### PROVIDED DATA

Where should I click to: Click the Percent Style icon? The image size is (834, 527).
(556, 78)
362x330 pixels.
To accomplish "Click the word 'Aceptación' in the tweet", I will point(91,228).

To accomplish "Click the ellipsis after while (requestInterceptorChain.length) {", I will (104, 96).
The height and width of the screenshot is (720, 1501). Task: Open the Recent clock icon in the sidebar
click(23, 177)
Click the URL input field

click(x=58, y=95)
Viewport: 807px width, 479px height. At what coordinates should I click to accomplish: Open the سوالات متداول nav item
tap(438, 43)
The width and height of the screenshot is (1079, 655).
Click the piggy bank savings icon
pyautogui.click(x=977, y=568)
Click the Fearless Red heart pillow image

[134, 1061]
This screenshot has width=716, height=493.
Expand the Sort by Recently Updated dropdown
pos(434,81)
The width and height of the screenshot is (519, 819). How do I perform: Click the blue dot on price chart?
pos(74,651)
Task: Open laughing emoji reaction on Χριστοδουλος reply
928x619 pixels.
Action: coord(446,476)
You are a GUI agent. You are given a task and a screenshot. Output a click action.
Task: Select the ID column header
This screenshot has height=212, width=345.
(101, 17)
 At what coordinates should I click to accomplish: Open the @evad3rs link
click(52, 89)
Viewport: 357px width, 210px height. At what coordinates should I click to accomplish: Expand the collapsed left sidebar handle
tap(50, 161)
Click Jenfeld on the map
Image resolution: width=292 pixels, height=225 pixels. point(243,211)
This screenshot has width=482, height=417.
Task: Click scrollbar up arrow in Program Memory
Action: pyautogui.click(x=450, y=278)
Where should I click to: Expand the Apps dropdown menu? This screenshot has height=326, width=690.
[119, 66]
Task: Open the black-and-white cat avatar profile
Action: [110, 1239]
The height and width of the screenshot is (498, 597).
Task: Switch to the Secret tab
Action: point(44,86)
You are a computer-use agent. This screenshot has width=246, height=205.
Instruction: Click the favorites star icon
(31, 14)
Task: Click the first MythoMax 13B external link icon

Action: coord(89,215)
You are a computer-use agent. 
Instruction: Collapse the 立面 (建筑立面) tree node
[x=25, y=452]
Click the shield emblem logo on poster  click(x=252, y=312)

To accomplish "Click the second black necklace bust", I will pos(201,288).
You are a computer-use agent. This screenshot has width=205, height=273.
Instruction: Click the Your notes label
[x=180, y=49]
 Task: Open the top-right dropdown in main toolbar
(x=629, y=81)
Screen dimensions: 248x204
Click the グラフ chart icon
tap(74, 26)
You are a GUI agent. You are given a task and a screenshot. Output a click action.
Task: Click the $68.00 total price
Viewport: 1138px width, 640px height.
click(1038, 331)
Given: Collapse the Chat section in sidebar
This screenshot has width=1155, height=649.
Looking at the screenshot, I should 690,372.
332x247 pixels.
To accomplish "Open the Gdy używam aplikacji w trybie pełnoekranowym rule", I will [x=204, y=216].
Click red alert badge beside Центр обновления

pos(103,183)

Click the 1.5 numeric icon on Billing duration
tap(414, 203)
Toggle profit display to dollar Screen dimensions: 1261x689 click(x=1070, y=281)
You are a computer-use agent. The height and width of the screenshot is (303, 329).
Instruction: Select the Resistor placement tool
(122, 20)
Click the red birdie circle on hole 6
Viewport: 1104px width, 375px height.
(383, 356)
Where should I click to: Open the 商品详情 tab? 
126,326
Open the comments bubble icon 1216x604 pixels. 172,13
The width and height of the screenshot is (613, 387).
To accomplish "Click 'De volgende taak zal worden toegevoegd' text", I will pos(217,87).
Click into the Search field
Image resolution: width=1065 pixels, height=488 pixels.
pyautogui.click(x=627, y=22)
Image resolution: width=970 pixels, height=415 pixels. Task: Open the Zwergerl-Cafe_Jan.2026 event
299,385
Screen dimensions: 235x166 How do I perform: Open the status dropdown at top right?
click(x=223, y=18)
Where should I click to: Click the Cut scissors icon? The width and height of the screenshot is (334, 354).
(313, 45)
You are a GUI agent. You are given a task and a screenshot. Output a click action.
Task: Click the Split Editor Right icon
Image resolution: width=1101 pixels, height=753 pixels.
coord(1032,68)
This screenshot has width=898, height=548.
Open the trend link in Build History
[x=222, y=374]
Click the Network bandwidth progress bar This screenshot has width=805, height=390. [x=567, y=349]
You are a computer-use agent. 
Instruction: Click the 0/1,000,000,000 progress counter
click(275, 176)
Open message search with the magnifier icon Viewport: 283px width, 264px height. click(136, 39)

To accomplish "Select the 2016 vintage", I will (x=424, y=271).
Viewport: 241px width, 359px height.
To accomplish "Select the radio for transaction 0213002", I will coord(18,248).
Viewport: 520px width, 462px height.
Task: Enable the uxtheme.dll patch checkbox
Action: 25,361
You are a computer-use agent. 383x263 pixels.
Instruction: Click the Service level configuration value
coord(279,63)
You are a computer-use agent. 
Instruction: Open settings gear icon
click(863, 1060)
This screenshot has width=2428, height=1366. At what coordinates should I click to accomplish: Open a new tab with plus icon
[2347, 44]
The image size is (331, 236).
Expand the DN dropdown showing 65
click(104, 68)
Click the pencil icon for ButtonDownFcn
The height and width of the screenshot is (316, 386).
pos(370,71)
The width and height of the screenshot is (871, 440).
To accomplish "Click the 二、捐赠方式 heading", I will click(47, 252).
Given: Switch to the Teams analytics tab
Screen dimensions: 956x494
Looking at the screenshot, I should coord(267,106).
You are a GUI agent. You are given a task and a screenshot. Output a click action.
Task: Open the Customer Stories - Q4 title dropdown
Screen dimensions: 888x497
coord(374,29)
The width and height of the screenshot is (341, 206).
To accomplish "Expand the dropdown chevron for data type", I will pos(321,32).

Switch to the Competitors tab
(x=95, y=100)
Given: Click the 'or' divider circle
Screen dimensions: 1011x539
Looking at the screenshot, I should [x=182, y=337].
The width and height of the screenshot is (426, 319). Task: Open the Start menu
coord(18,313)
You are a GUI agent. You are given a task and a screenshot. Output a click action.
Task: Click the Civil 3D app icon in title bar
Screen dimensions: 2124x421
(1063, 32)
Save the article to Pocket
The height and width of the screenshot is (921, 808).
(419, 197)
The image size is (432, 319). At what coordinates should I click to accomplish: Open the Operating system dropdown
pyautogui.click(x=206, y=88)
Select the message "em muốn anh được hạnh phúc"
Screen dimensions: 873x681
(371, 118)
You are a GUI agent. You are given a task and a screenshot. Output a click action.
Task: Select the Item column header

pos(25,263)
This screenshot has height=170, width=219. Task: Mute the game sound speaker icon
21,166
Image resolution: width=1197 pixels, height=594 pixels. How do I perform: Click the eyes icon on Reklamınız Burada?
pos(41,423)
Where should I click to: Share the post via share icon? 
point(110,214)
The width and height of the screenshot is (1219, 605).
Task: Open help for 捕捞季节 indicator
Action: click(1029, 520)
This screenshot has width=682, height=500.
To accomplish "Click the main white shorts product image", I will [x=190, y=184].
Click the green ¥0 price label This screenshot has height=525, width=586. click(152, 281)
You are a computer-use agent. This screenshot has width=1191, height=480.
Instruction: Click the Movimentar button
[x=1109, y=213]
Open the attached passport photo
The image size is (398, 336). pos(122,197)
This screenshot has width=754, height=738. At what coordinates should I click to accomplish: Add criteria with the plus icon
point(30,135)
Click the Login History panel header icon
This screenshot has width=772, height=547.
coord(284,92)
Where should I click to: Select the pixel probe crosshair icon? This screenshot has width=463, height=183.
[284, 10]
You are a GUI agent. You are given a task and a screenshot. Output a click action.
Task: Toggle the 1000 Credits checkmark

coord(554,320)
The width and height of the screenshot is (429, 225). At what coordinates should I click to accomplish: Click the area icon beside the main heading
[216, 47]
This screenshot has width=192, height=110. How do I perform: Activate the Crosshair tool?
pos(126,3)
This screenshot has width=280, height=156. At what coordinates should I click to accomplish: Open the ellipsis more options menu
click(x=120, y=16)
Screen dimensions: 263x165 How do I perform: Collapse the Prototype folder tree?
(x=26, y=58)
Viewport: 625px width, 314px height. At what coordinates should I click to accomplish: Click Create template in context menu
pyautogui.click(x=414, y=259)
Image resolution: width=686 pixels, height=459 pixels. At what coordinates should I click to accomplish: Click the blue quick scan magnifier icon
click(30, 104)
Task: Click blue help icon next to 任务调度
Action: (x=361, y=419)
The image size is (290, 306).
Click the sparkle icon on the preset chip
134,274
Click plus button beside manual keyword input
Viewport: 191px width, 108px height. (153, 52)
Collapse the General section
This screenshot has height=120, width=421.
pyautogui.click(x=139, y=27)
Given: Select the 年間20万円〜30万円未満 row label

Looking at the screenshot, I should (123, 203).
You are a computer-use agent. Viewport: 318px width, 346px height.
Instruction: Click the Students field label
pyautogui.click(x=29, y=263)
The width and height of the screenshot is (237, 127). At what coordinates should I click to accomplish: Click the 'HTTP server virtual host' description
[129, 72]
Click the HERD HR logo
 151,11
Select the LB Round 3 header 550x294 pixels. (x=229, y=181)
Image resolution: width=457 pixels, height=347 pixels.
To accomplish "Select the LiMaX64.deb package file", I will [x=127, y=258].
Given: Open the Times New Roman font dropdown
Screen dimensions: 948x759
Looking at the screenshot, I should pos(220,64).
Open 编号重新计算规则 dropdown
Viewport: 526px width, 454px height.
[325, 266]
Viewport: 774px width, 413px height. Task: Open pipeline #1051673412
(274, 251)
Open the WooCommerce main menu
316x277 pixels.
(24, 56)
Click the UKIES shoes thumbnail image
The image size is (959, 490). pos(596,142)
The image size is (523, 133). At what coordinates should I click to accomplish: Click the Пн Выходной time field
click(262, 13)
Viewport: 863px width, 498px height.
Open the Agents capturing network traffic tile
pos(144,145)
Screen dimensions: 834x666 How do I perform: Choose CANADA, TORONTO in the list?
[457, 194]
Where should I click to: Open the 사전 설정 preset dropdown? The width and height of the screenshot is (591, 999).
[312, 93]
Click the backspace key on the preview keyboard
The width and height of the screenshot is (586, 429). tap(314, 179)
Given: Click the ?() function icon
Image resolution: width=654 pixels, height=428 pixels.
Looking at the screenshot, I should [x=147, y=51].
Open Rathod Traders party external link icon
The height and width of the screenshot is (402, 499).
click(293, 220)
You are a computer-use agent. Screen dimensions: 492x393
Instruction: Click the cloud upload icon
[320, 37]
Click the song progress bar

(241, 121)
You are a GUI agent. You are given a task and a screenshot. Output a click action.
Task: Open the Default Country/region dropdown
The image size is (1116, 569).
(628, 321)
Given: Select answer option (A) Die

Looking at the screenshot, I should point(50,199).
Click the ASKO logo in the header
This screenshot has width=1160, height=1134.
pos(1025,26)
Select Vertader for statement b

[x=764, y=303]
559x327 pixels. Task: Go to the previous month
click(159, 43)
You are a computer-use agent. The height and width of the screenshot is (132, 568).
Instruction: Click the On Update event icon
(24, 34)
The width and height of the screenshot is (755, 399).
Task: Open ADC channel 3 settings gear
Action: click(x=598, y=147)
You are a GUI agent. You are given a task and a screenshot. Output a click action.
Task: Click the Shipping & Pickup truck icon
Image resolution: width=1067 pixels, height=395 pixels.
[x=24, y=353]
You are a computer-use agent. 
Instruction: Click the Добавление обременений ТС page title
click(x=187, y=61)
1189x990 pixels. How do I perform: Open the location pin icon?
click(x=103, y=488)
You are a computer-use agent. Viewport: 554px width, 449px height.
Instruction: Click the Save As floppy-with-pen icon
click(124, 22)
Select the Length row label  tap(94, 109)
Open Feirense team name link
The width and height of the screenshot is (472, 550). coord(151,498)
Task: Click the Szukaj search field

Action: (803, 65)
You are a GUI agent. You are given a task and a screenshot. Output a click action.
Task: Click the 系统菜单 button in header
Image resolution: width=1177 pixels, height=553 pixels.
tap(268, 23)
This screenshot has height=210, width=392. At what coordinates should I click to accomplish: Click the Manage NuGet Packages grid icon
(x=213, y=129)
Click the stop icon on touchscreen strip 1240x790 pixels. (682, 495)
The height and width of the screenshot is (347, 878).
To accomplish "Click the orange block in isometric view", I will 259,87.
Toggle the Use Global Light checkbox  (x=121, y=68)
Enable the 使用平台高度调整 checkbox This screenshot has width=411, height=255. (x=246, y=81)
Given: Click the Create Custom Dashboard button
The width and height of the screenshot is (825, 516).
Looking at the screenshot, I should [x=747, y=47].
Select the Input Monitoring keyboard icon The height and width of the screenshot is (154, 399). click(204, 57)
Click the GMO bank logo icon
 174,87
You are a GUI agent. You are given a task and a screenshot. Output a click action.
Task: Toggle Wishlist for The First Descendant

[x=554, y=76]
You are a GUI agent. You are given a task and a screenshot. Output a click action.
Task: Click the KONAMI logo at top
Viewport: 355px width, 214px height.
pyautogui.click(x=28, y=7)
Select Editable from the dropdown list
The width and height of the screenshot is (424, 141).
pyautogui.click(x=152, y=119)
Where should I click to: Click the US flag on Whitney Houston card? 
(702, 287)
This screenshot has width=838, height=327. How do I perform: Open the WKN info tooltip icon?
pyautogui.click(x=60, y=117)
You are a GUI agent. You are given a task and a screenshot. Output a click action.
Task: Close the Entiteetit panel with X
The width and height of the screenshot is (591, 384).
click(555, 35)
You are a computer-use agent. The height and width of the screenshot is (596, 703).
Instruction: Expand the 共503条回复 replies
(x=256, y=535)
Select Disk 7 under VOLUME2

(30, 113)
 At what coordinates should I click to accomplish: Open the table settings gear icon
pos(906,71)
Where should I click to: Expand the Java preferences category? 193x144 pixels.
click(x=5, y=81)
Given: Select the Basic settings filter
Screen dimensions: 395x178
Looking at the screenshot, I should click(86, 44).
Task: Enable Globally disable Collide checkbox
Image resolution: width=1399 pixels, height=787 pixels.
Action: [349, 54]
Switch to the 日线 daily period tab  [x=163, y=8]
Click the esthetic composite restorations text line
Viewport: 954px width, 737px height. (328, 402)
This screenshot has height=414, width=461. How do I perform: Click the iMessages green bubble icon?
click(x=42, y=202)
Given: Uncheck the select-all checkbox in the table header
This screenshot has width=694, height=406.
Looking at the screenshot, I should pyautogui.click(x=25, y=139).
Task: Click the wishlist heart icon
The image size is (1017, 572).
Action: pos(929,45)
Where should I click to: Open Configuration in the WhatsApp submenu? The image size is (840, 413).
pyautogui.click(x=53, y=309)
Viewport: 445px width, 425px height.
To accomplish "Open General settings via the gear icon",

### WORK TASK
Beginning at the line above that contains "Instruction: Click the Students field label", return each line exactly through the line that contains "Given: Open the Times New Roman font dropdown", and no others.

### OUTPUT
Instruction: Click the Students field label
pyautogui.click(x=29, y=263)
The width and height of the screenshot is (237, 127). At what coordinates should I click to accomplish: Click the 'HTTP server virtual host' description
[129, 72]
Click the HERD HR logo
 151,11
Select the LB Round 3 header 550x294 pixels. (x=229, y=181)
Image resolution: width=457 pixels, height=347 pixels.
To accomplish "Select the LiMaX64.deb package file", I will [x=127, y=258].
Given: Open the Times New Roman font dropdown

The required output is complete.